Recorded data
--- BEGIN ---

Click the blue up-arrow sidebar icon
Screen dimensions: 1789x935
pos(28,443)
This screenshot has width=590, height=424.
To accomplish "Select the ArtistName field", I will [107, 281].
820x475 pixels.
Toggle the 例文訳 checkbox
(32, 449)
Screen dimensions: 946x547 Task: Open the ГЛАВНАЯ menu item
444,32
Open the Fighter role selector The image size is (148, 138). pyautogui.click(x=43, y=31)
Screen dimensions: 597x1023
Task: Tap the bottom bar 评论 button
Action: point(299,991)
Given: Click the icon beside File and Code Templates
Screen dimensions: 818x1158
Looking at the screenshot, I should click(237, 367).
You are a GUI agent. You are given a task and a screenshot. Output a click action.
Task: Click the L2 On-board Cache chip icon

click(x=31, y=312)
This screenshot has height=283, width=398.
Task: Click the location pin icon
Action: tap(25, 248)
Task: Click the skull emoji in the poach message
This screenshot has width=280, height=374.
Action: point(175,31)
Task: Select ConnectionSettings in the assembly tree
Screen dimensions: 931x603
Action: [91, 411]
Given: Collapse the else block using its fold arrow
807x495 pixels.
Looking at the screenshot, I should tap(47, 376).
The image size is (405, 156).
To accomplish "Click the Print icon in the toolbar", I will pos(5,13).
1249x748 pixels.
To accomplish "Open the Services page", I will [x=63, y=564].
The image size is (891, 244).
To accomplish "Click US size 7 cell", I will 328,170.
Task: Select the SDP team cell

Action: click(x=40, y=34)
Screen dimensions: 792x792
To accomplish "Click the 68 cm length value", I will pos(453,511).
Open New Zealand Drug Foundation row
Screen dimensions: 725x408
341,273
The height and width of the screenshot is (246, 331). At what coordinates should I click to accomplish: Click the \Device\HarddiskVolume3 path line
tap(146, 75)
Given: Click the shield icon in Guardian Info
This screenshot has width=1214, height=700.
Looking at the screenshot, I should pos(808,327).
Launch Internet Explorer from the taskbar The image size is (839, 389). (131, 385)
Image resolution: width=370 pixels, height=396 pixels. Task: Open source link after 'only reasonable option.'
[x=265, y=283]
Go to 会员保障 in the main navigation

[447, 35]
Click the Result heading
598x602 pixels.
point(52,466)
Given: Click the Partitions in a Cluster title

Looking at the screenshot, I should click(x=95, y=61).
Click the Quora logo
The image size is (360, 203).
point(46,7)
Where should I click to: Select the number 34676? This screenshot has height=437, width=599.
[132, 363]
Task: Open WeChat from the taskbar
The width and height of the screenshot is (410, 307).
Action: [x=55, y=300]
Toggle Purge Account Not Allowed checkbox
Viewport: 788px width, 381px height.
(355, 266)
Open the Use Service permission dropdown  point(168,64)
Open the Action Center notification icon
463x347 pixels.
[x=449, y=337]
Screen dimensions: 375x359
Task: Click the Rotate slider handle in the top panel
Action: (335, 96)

--- END ---

■ REQUIREMENT: Convert every line of the items above into a Markdown table with the columns No. and Line, numbering the rows in order and leaving out blank lines.

■ EXERCISE RESULT:
| No. | Line |
|---|---|
| 1 | Click the blue up-arrow sidebar icon |
| 2 | Screen dimensions: 1789x935 |
| 3 | pos(28,443) |
| 4 | This screenshot has width=590, height=424. |
| 5 | To accomplish "Select the ArtistName field", I will [107, 281]. |
| 6 | 820x475 pixels. |
| 7 | Toggle the 例文訳 checkbox |
| 8 | (32, 449) |
| 9 | Screen dimensions: 946x547 Task: Open the ГЛАВНАЯ menu item |
| 10 | 444,32 |
| 11 | Open the Fighter role selector The image size is (148, 138). pyautogui.click(x=43, y=31) |
| 12 | Screen dimensions: 597x1023 |
| 13 | Task: Tap the bottom bar 评论 button |
| 14 | Action: point(299,991) |
| 15 | Given: Click the icon beside File and Code Templates |
| 16 | Screen dimensions: 818x1158 |
| 17 | Looking at the screenshot, I should click(237, 367). |
| 18 | You are a GUI agent. You are given a task and a screenshot. Output a click action. |
| 19 | Task: Click the L2 On-board Cache chip icon |
| 20 | click(x=31, y=312) |
| 21 | This screenshot has height=283, width=398. |
| 22 | Task: Click the location pin icon |
| 23 | Action: tap(25, 248) |
| 24 | Task: Click the skull emoji in the poach message |
| 25 | This screenshot has width=280, height=374. |
| 26 | Action: point(175,31) |
| 27 | Task: Select ConnectionSettings in the assembly tree |
| 28 | Screen dimensions: 931x603 |
| 29 | Action: [91, 411] |
| 30 | Given: Collapse the else block using its fold arrow |
| 31 | 807x495 pixels. |
| 32 | Looking at the screenshot, I should tap(47, 376). |
| 33 | The image size is (405, 156). |
| 34 | To accomplish "Click the Print icon in the toolbar", I will pos(5,13). |
| 35 | 1249x748 pixels. |
| 36 | To accomplish "Open the Services page", I will [x=63, y=564]. |
| 37 | The image size is (891, 244). |
| 38 | To accomplish "Click US size 7 cell", I will 328,170. |
| 39 | Task: Select the SDP team cell |
| 40 | Action: click(x=40, y=34) |
| 41 | Screen dimensions: 792x792 |
| 42 | To accomplish "Click the 68 cm length value", I will pos(453,511). |
| 43 | Open New Zealand Drug Foundation row |
| 44 | Screen dimensions: 725x408 |
| 45 | 341,273 |
| 46 | The height and width of the screenshot is (246, 331). At what coordinates should I click to accomplish: Click the \Device\HarddiskVolume3 path line |
| 47 | tap(146, 75) |
| 48 | Given: Click the shield icon in Guardian Info |
| 49 | This screenshot has width=1214, height=700. |
| 50 | Looking at the screenshot, I should pos(808,327). |
| 51 | Launch Internet Explorer from the taskbar The image size is (839, 389). (131, 385) |
| 52 | Image resolution: width=370 pixels, height=396 pixels. Task: Open source link after 'only reasonable option.' |
| 53 | [x=265, y=283] |
| 54 | Go to 会员保障 in the main navigation |
| 55 | [447, 35] |
| 56 | Click the Result heading |
| 57 | 598x602 pixels. |
| 58 | point(52,466) |
| 59 | Given: Click the Partitions in a Cluster title |
| 60 | Looking at the screenshot, I should click(x=95, y=61). |
| 61 | Click the Quora logo |
| 62 | The image size is (360, 203). |
| 63 | point(46,7) |
| 64 | Where should I click to: Select the number 34676? This screenshot has height=437, width=599. |
| 65 | [132, 363] |
| 66 | Task: Open WeChat from the taskbar |
| 67 | The width and height of the screenshot is (410, 307). |
| 68 | Action: [x=55, y=300] |
| 69 | Toggle Purge Account Not Allowed checkbox |
| 70 | Viewport: 788px width, 381px height. |
| 71 | (355, 266) |
| 72 | Open the Use Service permission dropdown  point(168,64) |
| 73 | Open the Action Center notification icon |
| 74 | 463x347 pixels. |
| 75 | [x=449, y=337] |
| 76 | Screen dimensions: 375x359 |
| 77 | Task: Click the Rotate slider handle in the top panel |
| 78 | Action: (335, 96) |